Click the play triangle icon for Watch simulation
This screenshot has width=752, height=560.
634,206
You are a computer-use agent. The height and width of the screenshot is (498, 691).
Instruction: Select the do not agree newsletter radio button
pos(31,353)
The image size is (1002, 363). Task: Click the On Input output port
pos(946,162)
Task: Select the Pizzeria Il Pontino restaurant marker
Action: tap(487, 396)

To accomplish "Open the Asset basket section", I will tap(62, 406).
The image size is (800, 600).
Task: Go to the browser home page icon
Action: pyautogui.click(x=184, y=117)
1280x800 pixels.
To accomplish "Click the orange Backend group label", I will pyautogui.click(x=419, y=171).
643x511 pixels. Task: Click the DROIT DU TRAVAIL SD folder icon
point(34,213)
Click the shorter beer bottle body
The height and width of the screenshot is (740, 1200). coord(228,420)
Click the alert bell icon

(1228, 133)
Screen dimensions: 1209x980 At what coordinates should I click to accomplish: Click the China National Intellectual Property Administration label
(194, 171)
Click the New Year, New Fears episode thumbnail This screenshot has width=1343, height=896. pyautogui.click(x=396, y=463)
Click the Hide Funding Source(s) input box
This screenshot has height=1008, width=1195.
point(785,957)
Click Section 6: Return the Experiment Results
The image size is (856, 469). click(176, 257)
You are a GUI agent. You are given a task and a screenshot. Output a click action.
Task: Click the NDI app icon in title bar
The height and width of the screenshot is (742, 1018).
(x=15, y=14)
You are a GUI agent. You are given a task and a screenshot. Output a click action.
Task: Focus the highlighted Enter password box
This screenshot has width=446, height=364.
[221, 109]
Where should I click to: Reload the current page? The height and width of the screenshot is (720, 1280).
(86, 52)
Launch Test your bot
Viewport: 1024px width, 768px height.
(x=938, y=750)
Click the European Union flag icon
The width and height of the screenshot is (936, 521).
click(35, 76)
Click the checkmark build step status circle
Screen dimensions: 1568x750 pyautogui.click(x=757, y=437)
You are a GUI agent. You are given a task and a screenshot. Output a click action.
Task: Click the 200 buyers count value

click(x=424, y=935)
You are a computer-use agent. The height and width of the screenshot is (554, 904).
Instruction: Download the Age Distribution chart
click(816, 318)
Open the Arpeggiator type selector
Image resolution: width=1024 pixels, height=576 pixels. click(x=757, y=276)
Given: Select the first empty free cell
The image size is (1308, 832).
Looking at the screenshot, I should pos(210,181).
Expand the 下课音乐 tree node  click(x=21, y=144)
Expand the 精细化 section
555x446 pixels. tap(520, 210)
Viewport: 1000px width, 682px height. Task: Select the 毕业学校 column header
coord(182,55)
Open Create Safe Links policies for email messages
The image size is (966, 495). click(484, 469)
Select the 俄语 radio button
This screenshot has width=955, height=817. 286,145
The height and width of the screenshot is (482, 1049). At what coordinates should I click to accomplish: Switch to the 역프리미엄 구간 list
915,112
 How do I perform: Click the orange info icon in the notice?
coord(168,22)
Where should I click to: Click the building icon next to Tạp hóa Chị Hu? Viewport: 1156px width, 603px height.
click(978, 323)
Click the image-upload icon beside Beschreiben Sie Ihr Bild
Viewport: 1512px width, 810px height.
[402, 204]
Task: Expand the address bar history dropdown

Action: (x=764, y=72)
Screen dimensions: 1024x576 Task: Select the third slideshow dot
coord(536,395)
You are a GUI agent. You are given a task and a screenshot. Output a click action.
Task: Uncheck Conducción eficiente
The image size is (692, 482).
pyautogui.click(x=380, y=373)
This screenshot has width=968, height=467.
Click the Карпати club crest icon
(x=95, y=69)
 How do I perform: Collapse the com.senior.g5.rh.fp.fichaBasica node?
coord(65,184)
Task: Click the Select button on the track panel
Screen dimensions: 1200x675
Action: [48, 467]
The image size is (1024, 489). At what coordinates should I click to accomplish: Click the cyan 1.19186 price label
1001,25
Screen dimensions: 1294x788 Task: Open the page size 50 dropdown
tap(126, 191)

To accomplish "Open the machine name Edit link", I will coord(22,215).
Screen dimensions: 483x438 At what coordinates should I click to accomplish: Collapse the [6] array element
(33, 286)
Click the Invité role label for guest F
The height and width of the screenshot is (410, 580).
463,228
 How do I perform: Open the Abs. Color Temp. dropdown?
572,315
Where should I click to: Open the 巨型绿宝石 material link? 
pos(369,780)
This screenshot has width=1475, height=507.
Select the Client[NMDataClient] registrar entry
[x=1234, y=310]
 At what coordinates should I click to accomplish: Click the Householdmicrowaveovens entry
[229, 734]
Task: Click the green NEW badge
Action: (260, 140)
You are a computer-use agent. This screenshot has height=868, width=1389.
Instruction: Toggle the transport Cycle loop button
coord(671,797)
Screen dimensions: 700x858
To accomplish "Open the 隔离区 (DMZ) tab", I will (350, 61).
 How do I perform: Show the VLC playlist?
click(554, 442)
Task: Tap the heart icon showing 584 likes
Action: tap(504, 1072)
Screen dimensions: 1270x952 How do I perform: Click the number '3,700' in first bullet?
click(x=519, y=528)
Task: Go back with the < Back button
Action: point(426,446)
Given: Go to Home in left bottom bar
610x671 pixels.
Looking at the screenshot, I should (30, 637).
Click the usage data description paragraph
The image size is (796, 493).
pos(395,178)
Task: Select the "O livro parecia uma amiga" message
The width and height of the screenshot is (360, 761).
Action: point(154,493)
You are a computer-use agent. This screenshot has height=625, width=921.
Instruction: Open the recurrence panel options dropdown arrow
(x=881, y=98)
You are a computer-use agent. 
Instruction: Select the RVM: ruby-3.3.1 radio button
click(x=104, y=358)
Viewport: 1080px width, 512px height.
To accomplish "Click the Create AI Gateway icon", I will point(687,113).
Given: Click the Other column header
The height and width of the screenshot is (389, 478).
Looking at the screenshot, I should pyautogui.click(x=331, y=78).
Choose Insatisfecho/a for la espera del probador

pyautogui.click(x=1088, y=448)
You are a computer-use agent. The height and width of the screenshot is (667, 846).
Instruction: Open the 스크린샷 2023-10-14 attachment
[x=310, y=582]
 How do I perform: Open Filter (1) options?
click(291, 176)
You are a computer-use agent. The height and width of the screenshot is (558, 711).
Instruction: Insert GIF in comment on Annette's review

***

Your objective: Restate all the material exactly, word for word.

Exercise response:
Click the play triangle icon for Watch simulation
This screenshot has width=752, height=560.
634,206
You are a computer-use agent. The height and width of the screenshot is (498, 691).
Instruction: Select the do not agree newsletter radio button
pos(31,353)
The image size is (1002, 363). Task: Click the On Input output port
pos(946,162)
Task: Select the Pizzeria Il Pontino restaurant marker
Action: tap(487, 396)

To accomplish "Open the Asset basket section", I will tap(62, 406).
The image size is (800, 600).
Task: Go to the browser home page icon
Action: pyautogui.click(x=184, y=117)
1280x800 pixels.
To accomplish "Click the orange Backend group label", I will pyautogui.click(x=419, y=171).
643x511 pixels. Task: Click the DROIT DU TRAVAIL SD folder icon
point(34,213)
Click the shorter beer bottle body
The height and width of the screenshot is (740, 1200). coord(228,420)
Click the alert bell icon

(1228, 133)
Screen dimensions: 1209x980 At what coordinates should I click to accomplish: Click the China National Intellectual Property Administration label
(194, 171)
Click the New Year, New Fears episode thumbnail This screenshot has width=1343, height=896. pyautogui.click(x=396, y=463)
Click the Hide Funding Source(s) input box
This screenshot has height=1008, width=1195.
point(785,957)
Click Section 6: Return the Experiment Results
The image size is (856, 469). click(176, 257)
You are a GUI agent. You are given a task and a screenshot. Output a click action.
Task: Click the NDI app icon in title bar
The height and width of the screenshot is (742, 1018).
(x=15, y=14)
You are a GUI agent. You are given a task and a screenshot. Output a click action.
Task: Focus the highlighted Enter password box
This screenshot has width=446, height=364.
[221, 109]
Where should I click to: Reload the current page? The height and width of the screenshot is (720, 1280).
(86, 52)
Launch Test your bot
Viewport: 1024px width, 768px height.
(x=938, y=750)
Click the European Union flag icon
The width and height of the screenshot is (936, 521).
click(35, 76)
Click the checkmark build step status circle
Screen dimensions: 1568x750 pyautogui.click(x=757, y=437)
You are a GUI agent. You are given a task and a screenshot. Output a click action.
Task: Click the 200 buyers count value

click(x=424, y=935)
You are a computer-use agent. The height and width of the screenshot is (554, 904).
Instruction: Download the Age Distribution chart
click(816, 318)
Open the Arpeggiator type selector
Image resolution: width=1024 pixels, height=576 pixels. click(x=757, y=276)
Given: Select the first empty free cell
The image size is (1308, 832).
Looking at the screenshot, I should pos(210,181).
Expand the 下课音乐 tree node  click(x=21, y=144)
Expand the 精细化 section
555x446 pixels. tap(520, 210)
Viewport: 1000px width, 682px height. Task: Select the 毕业学校 column header
coord(182,55)
Open Create Safe Links policies for email messages
The image size is (966, 495). click(484, 469)
Select the 俄语 radio button
This screenshot has width=955, height=817. 286,145
The height and width of the screenshot is (482, 1049). At what coordinates should I click to accomplish: Switch to the 역프리미엄 구간 list
915,112
 How do I perform: Click the orange info icon in the notice?
coord(168,22)
Where should I click to: Click the building icon next to Tạp hóa Chị Hu? Viewport: 1156px width, 603px height.
click(978, 323)
Click the image-upload icon beside Beschreiben Sie Ihr Bild
Viewport: 1512px width, 810px height.
[402, 204]
Task: Expand the address bar history dropdown

Action: (x=764, y=72)
Screen dimensions: 1024x576 Task: Select the third slideshow dot
coord(536,395)
You are a GUI agent. You are given a task and a screenshot. Output a click action.
Task: Uncheck Conducción eficiente
The image size is (692, 482).
pyautogui.click(x=380, y=373)
This screenshot has width=968, height=467.
Click the Карпати club crest icon
(x=95, y=69)
 How do I perform: Collapse the com.senior.g5.rh.fp.fichaBasica node?
coord(65,184)
Task: Click the Select button on the track panel
Screen dimensions: 1200x675
Action: [48, 467]
The image size is (1024, 489). At what coordinates should I click to accomplish: Click the cyan 1.19186 price label
1001,25
Screen dimensions: 1294x788 Task: Open the page size 50 dropdown
tap(126, 191)

To accomplish "Open the machine name Edit link", I will coord(22,215).
Screen dimensions: 483x438 At what coordinates should I click to accomplish: Collapse the [6] array element
(33, 286)
Click the Invité role label for guest F
The height and width of the screenshot is (410, 580).
463,228
 How do I perform: Open the Abs. Color Temp. dropdown?
572,315
Where should I click to: Open the 巨型绿宝石 material link? 
pos(369,780)
This screenshot has width=1475, height=507.
Select the Client[NMDataClient] registrar entry
[x=1234, y=310]
 At what coordinates should I click to accomplish: Click the Householdmicrowaveovens entry
[229, 734]
Task: Click the green NEW badge
Action: (260, 140)
You are a computer-use agent. This screenshot has height=868, width=1389.
Instruction: Toggle the transport Cycle loop button
coord(671,797)
Screen dimensions: 700x858
To accomplish "Open the 隔离区 (DMZ) tab", I will (350, 61).
 How do I perform: Show the VLC playlist?
click(554, 442)
Task: Tap the heart icon showing 584 likes
Action: tap(504, 1072)
Screen dimensions: 1270x952 How do I perform: Click the number '3,700' in first bullet?
click(x=519, y=528)
Task: Go back with the < Back button
Action: point(426,446)
Given: Go to Home in left bottom bar
610x671 pixels.
Looking at the screenshot, I should (30, 637).
Click the usage data description paragraph
The image size is (796, 493).
pos(395,178)
Task: Select the "O livro parecia uma amiga" message
The width and height of the screenshot is (360, 761).
Action: point(154,493)
You are a computer-use agent. This screenshot has height=625, width=921.
Instruction: Open the recurrence panel options dropdown arrow
(x=881, y=98)
You are a computer-use agent. 
Instruction: Select the RVM: ruby-3.3.1 radio button
click(x=104, y=358)
Viewport: 1080px width, 512px height.
To accomplish "Click the Create AI Gateway icon", I will point(687,113).
Given: Click the Other column header
The height and width of the screenshot is (389, 478).
Looking at the screenshot, I should pyautogui.click(x=331, y=78).
Choose Insatisfecho/a for la espera del probador

pyautogui.click(x=1088, y=448)
You are a computer-use agent. The height and width of the screenshot is (667, 846).
Instruction: Open the 스크린샷 2023-10-14 attachment
[x=310, y=582]
 How do I perform: Open Filter (1) options?
click(291, 176)
You are a computer-use agent. The height and width of the screenshot is (558, 711).
Instruction: Insert GIF in comment on Annette's review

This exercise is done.